[Entries from a dataset]

◇ ◇ ◇ ◇ ◇ ◇ ◇

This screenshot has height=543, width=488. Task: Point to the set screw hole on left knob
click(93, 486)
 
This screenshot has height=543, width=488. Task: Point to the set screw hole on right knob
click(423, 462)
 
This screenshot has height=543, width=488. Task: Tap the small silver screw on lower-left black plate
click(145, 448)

◇ ◇ ◇ ◇ ◇ ◇ ◇

> [TASK DETAILS]: Format every line of the listing as a Markdown table with the columns "No." and "Text," numbering the rows and skipping the blank lines.

> [FINISHED ANSWER]:
| No. | Text |
|---|---|
| 1 | This screenshot has height=543, width=488. Task: Point to the set screw hole on left knob |
| 2 | click(93, 486) |
| 3 | This screenshot has height=543, width=488. Task: Point to the set screw hole on right knob |
| 4 | click(423, 462) |
| 5 | This screenshot has height=543, width=488. Task: Tap the small silver screw on lower-left black plate |
| 6 | click(145, 448) |